**What you will do:** Scan the lines below for the word "count". Copy each line you find it in.

**Data records:**
* * *
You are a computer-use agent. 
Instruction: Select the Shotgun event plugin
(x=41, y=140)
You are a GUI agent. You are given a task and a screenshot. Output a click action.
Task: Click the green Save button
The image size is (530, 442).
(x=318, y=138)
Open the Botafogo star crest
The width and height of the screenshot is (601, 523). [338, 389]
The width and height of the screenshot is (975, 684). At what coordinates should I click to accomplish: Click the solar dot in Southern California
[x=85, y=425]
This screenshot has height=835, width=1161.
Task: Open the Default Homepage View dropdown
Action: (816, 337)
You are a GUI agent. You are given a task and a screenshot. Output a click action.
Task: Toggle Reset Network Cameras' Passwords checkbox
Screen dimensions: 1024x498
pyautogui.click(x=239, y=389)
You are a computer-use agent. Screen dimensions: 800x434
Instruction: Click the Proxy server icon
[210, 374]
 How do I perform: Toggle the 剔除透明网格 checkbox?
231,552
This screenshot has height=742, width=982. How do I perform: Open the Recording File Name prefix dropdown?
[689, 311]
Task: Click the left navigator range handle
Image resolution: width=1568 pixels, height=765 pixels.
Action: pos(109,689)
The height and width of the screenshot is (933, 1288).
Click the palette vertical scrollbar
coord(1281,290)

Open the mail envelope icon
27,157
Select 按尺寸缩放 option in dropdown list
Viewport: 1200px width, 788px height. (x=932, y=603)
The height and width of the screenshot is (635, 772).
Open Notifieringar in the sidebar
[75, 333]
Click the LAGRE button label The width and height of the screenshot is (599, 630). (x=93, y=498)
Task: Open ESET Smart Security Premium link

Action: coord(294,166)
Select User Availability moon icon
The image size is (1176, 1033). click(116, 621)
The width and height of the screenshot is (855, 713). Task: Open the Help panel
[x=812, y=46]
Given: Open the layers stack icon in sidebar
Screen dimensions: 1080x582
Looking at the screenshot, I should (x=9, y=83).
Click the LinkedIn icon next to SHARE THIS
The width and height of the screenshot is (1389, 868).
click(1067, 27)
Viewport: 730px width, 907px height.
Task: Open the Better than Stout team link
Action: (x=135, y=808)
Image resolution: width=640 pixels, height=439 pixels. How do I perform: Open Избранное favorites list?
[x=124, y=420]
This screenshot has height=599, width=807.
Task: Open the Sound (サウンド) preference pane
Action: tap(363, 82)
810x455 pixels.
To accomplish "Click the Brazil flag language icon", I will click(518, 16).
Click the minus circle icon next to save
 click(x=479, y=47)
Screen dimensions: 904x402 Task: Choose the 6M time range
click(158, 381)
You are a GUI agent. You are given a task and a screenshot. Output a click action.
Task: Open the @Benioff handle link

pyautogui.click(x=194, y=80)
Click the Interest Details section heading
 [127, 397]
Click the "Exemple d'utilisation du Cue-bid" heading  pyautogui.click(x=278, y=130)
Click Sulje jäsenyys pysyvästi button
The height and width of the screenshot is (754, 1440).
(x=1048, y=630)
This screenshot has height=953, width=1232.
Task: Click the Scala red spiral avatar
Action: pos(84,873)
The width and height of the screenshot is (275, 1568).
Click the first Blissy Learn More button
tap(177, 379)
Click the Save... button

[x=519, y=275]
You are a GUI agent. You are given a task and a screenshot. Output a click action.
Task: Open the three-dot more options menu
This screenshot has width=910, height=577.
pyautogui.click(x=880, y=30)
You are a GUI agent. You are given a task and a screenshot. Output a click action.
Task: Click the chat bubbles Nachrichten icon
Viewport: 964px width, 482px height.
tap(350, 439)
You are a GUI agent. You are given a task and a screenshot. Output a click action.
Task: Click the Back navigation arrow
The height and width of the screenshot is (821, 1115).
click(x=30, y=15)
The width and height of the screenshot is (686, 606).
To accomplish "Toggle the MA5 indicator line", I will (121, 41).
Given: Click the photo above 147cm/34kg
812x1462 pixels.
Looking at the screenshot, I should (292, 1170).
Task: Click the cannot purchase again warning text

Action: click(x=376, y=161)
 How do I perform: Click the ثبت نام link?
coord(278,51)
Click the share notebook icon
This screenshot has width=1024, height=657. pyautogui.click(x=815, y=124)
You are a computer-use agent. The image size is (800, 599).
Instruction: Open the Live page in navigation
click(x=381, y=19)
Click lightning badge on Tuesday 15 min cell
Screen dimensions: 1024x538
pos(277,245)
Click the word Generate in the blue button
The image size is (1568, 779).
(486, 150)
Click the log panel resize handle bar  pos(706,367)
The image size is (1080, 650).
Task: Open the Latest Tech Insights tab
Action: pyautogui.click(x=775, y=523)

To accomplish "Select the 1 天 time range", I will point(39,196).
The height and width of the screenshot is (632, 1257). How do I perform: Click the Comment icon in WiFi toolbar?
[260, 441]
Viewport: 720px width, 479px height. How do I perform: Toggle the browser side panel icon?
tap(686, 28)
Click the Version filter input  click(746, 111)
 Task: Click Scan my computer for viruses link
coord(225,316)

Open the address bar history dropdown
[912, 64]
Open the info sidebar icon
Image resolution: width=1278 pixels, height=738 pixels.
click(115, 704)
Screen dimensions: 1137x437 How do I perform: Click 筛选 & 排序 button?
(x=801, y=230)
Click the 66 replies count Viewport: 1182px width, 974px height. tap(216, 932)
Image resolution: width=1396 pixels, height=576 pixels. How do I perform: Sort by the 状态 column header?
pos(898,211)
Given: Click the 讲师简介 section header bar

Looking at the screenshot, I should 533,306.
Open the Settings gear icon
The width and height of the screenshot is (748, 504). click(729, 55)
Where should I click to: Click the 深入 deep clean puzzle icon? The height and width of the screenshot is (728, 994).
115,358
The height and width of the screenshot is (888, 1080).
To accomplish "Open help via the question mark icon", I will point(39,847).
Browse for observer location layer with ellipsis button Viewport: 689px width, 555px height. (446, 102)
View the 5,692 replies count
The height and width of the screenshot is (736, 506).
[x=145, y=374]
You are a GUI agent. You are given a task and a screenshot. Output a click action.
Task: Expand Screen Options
* * *
**Solution to the exercise:**
Click the 66 replies count Viewport: 1182px width, 974px height. tap(216, 932)
View the 5,692 replies count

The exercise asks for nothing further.